§ **What is required**: In the records that follow, count the lines where the string "column" appears, and give the count with nothing added.

§ **Given records**:
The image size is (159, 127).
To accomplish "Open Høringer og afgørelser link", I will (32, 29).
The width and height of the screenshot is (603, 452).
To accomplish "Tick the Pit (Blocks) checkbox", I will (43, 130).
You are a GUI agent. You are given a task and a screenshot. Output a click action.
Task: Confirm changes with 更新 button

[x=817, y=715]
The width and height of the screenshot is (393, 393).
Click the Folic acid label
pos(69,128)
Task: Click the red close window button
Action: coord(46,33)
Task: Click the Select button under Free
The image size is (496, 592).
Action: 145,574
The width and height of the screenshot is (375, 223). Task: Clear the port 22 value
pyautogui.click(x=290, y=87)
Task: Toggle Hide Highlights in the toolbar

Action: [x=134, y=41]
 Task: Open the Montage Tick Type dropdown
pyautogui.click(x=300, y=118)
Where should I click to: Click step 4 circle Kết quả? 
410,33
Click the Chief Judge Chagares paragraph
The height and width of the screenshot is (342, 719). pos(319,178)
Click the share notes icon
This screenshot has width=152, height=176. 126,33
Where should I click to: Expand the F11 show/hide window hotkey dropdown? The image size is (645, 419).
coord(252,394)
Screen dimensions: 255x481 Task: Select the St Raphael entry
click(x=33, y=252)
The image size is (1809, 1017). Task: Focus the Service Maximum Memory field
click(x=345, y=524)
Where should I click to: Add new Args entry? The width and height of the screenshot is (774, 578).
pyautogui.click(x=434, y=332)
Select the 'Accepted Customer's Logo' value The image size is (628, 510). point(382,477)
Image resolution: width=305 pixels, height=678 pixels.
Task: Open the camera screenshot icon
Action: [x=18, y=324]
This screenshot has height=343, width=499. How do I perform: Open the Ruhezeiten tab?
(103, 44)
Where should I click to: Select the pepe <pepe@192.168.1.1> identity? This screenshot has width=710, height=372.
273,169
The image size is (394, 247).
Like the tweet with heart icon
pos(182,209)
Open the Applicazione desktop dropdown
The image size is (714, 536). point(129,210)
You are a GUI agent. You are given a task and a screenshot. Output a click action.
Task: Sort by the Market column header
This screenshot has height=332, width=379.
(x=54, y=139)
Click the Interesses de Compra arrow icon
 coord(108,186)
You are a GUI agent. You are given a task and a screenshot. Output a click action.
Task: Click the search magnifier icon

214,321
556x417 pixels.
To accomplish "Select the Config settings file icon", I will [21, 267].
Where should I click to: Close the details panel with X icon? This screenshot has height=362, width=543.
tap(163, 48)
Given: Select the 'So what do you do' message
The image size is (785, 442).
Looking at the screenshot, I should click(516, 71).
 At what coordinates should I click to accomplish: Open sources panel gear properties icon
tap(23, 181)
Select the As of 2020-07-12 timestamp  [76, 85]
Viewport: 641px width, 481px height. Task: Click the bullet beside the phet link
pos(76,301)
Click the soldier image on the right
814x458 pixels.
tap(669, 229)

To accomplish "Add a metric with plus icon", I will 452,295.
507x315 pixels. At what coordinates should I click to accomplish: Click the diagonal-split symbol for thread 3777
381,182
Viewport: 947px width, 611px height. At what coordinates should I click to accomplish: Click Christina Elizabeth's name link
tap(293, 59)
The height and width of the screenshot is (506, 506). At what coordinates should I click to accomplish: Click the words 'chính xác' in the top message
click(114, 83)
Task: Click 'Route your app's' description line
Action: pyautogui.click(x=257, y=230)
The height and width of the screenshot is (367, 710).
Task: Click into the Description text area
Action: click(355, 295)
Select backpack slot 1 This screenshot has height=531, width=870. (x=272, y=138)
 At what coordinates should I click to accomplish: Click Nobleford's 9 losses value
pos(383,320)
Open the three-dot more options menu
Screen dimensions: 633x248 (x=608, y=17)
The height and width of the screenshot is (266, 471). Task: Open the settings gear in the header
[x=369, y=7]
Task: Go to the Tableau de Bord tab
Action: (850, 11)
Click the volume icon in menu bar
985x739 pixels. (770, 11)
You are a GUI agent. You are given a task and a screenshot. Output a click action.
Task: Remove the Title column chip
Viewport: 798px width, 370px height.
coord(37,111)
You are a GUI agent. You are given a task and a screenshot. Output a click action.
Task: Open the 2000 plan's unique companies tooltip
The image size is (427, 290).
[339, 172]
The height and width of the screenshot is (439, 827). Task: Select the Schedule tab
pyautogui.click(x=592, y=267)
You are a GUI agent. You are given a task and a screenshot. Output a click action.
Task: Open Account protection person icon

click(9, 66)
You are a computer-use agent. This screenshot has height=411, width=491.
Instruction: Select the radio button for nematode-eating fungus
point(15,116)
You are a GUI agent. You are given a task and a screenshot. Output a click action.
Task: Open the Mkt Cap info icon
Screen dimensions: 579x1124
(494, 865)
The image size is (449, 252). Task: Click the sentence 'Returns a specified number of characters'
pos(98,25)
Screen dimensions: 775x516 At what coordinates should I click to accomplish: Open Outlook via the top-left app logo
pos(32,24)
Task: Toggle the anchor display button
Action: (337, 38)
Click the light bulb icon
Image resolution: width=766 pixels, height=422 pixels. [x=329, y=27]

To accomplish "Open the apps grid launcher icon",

§ **Solution for this exercise**: 2